Rewrite the material from the line that has "Viewport: 593px width, 1290px height." through the end, replacing "Version" with "Date" and leaving everything else unchanged.

(Excerpt from a dataset)
----------

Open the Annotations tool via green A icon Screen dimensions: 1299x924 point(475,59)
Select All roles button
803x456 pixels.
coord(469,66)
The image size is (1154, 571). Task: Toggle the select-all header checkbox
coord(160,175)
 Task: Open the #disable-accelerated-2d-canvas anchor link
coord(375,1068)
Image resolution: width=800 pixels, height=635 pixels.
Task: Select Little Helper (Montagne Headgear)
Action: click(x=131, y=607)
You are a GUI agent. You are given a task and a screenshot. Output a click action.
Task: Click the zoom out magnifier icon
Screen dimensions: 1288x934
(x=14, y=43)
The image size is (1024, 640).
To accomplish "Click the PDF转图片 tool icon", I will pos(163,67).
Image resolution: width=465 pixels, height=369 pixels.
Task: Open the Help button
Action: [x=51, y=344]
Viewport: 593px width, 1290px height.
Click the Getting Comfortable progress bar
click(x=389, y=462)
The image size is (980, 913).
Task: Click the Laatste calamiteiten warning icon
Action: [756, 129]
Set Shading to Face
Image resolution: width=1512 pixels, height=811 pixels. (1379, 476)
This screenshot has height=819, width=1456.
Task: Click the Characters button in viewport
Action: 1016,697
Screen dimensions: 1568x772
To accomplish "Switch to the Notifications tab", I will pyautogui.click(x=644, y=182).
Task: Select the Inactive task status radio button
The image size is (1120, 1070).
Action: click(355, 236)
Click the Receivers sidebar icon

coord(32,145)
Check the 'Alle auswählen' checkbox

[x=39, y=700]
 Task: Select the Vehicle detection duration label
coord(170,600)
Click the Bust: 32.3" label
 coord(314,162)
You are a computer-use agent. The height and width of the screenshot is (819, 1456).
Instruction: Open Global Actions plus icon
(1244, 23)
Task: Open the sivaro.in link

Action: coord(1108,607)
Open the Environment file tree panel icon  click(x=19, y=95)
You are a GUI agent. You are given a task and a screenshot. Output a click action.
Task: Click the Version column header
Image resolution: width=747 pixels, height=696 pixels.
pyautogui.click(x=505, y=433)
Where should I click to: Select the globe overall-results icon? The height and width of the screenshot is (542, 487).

----------

* _Answer for this exercise_:
Viewport: 593px width, 1290px height.
Click the Getting Comfortable progress bar
click(x=389, y=462)
The image size is (980, 913).
Task: Click the Laatste calamiteiten warning icon
Action: [756, 129]
Set Shading to Face
Image resolution: width=1512 pixels, height=811 pixels. (1379, 476)
This screenshot has height=819, width=1456.
Task: Click the Characters button in viewport
Action: 1016,697
Screen dimensions: 1568x772
To accomplish "Switch to the Notifications tab", I will pyautogui.click(x=644, y=182).
Task: Select the Inactive task status radio button
The image size is (1120, 1070).
Action: click(355, 236)
Click the Receivers sidebar icon

coord(32,145)
Check the 'Alle auswählen' checkbox

[x=39, y=700]
 Task: Select the Vehicle detection duration label
coord(170,600)
Click the Bust: 32.3" label
 coord(314,162)
You are a computer-use agent. The height and width of the screenshot is (819, 1456).
Instruction: Open Global Actions plus icon
(1244, 23)
Task: Open the sivaro.in link

Action: coord(1108,607)
Open the Environment file tree panel icon  click(x=19, y=95)
You are a GUI agent. You are given a task and a screenshot. Output a click action.
Task: Click the Date column header
Image resolution: width=747 pixels, height=696 pixels.
pyautogui.click(x=505, y=433)
Where should I click to: Select the globe overall-results icon? The height and width of the screenshot is (542, 487).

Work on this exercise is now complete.